── Text provided
Notes and Thoughts

An experiment to spark conversation


Branching effects of higher order thinking

Most of the time, things that you see and think are probably not what they are. And especially, complex systems like decision-making can be quite deceiving in that they can disguise themselves as one easy problem when in fact they might have consequences unfathomable to human minds. This is where the concept of higher-order thinking comes into play and this is not a new discovery – it has existed for some time now. Many education systems even incorporate these as part of their curriculum to foster critical thinking. If not the exact term, many of you would have at least heard of the term first-order thinking and second-order thinking. The degree of the order depends upon branching of the consequences, meaning, in case of a first order thinking or intuitive thinking problem, you have some data presented to you and all you have to do is just consume it and be able to see the most obvious outcome. Easy isn’t it? But it is after this point that it starts getting complicated – let’s say you are given insufficient information on something, and you don’t have anything to predict the future but your brain; and now you have to extrapolate the information and make an informed decision considering possible second-level consequences – this is what we call second-order thinking.

For starters, most of us even fail at first-order thinking or more commonly known as intuitive thinking, when the questions are tricky. Let us take this question for example: A scooter and a bicycle cost $110 in total. The scooter costs $100 more than the bicycle. How much does the bicycle cost?

If you said $10, think again. This might be the place where your intuition or the first-order thinking fails you. If the bicycle costed 10 dollars, the scooter would cost 100 dollars more than that i.e, $110, which would add up to $120 in total. But the question clearly says that the total should be $110. The right answer is the bicycle costs $105 and the scooter costs $5 dollars.

Don’t fret yourself over this, this was indeed a tricky question. In fact, more 80% of Harvard Graduates gave the wrong answer. (Thinking Fast and Slow by Daniel Kahneman)

Now imagine, you are a CEO of a startup during the dot-com boom era. The bubble is bursting, and like every other company, even your company’s stock price is on the fall. what do you do?

Do you sell your company to some multi-billion dollar company? And what after that? What happens to the employees? What about the future of the company? Do you persist with it and believe in it? In that case how will you pay your employees? What if the plans do not work and the product isn’t good enough to keep the company afloat?
—Second/Third Order Thinking Situations.
────
── Data lines
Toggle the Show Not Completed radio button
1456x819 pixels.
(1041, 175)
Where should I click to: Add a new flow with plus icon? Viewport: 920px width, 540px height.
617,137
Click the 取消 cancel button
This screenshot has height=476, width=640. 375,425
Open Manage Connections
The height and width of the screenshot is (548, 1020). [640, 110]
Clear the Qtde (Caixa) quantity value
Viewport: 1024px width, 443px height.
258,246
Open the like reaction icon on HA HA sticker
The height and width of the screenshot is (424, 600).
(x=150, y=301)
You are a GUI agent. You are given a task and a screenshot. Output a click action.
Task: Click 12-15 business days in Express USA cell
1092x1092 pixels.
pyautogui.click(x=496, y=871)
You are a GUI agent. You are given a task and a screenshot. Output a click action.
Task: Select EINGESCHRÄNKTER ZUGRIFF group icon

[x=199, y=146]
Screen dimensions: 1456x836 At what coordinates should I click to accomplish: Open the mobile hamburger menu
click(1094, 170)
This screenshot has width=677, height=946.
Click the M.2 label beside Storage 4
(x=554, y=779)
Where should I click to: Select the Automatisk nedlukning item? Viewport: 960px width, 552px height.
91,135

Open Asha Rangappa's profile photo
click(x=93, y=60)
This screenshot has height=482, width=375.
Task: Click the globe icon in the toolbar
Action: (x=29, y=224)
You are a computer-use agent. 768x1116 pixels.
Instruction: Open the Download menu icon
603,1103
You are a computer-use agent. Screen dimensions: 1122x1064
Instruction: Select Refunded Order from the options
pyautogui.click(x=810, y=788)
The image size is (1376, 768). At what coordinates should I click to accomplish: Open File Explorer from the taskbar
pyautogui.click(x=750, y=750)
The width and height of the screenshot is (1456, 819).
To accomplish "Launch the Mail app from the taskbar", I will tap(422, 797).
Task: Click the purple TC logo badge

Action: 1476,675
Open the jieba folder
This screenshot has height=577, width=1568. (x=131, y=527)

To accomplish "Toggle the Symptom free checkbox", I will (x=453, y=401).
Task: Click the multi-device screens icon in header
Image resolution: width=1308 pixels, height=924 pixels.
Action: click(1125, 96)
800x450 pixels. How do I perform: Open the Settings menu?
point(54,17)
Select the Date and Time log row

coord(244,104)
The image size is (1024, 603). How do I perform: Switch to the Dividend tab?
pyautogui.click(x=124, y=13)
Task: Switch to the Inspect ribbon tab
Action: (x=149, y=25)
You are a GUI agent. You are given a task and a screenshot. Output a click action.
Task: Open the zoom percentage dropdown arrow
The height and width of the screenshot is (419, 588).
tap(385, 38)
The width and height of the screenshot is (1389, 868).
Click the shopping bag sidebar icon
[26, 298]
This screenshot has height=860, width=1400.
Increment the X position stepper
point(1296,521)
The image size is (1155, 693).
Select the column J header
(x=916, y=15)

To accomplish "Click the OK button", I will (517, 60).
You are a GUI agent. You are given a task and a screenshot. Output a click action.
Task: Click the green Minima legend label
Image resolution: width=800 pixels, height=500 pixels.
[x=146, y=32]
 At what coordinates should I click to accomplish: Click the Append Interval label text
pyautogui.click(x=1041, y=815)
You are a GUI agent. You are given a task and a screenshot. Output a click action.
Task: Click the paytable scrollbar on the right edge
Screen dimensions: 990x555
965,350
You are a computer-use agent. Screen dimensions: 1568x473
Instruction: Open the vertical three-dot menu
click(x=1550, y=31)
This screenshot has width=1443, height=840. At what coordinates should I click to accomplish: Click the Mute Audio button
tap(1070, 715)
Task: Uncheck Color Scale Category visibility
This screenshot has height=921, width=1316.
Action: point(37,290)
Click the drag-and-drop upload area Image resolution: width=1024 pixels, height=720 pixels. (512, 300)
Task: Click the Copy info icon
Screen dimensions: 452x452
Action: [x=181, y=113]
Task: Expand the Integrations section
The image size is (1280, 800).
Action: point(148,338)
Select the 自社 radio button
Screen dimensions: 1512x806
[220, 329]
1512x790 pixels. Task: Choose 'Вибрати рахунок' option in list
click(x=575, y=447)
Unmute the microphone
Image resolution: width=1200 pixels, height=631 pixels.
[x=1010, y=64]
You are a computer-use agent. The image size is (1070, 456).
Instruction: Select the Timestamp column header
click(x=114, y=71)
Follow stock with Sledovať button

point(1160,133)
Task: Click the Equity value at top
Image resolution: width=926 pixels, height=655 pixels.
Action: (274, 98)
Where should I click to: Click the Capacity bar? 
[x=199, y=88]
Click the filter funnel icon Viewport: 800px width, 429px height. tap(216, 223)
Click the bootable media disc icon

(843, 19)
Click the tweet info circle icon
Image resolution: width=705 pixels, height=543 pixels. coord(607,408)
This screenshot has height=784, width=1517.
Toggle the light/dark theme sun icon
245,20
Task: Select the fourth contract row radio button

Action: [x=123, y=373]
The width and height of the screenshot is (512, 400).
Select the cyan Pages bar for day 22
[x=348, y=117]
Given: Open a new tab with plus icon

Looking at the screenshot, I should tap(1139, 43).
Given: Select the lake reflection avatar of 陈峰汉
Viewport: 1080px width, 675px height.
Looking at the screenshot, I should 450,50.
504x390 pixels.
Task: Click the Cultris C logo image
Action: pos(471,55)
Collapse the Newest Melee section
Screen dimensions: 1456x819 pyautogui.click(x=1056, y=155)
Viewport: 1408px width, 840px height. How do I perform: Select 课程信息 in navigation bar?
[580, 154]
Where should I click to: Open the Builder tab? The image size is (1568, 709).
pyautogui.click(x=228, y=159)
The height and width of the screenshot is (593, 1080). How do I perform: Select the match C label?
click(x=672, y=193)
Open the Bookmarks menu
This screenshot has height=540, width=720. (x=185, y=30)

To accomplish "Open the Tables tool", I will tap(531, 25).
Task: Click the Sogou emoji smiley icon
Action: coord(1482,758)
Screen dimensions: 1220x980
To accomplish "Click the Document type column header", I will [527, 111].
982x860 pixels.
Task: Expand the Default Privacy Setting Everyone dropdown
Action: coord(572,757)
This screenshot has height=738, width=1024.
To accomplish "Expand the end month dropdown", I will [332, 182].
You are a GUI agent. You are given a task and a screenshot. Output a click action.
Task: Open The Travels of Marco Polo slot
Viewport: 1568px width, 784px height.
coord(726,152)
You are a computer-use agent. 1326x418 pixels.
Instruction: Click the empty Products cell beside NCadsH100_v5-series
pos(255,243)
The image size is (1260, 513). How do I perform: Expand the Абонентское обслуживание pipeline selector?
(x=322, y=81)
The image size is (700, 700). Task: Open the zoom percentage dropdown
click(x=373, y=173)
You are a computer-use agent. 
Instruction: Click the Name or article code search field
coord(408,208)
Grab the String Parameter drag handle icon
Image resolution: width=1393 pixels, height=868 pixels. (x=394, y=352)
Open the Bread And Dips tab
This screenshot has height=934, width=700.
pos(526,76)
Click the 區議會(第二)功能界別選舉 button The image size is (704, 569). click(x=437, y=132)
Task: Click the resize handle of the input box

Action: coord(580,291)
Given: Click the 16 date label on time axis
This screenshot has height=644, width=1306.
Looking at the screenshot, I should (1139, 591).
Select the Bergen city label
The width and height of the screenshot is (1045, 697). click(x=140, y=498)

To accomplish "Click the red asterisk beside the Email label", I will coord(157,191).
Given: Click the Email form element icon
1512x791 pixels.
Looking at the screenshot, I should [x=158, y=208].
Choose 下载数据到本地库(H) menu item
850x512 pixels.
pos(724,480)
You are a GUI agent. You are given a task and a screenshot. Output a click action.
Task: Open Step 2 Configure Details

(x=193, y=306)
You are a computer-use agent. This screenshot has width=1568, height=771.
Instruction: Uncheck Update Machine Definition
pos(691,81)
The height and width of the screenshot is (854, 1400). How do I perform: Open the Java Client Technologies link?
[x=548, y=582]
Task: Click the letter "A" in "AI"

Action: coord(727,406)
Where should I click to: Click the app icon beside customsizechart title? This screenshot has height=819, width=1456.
────
Tasks to perform:
1. Translate this sentence from the essay on higher-order thinking into French: "A scooter and a bicycle cost $110 in total."
2. Answer these questions using the essay on higher-order thinking.
(a) By what other name does the essay call first-order thinking?
(b) What is the total cost of the scooter and the bicycle in the question posed?
(c) During which era is the reader asked to imagine being the CEO of a startup?
3. Pick up the essay on higher-order thinking where it stops, and continue it.
None of the tasks requires the listing.

Solved problems:
1. Un scooter et un vélo coûtent 110 $ au total.

2.
(a) Intuitive thinking.
(b) $110.
(c) The dot-com boom era.

3.
Now what I want you do is, do the same with your life decisions – the trajectory it could have taken if you took a different decision at each point. And analyse each trajectory at every transition point and see where it can go from there and so on. What I’ve given you right now is the recipe for descending into madness. You will go mad before you figure out all the transition points in your current life let alone all the transition points possible and all the consequences from each of those transition points. This is what I call the hyperlink effect(one that happens to you when click on a Wikipedia link and it keeps pulling you into a whirlwind of links).

Although higher-order thinking is good, the moment you go beyond first or second order, the consequences tend to branch pretty quickly which can be difficult and in some cases impossible to follow up with. What should one do in such a case?

The branching can grow exponentially, also if a situation is new and one has no experience with such a situation, it can be overwhelming and can lead to mental fatigue. And this kind of mental fatigue can make one take the less strenuous route which can be more harmful when compared to a decision made when the person was fatigue-free and could have made a decision based on intuition. This is not to say that decision made on intuition are efficient, they can be in many ways both counter-intuitively dangerous and poor. So, what is a good solution to this?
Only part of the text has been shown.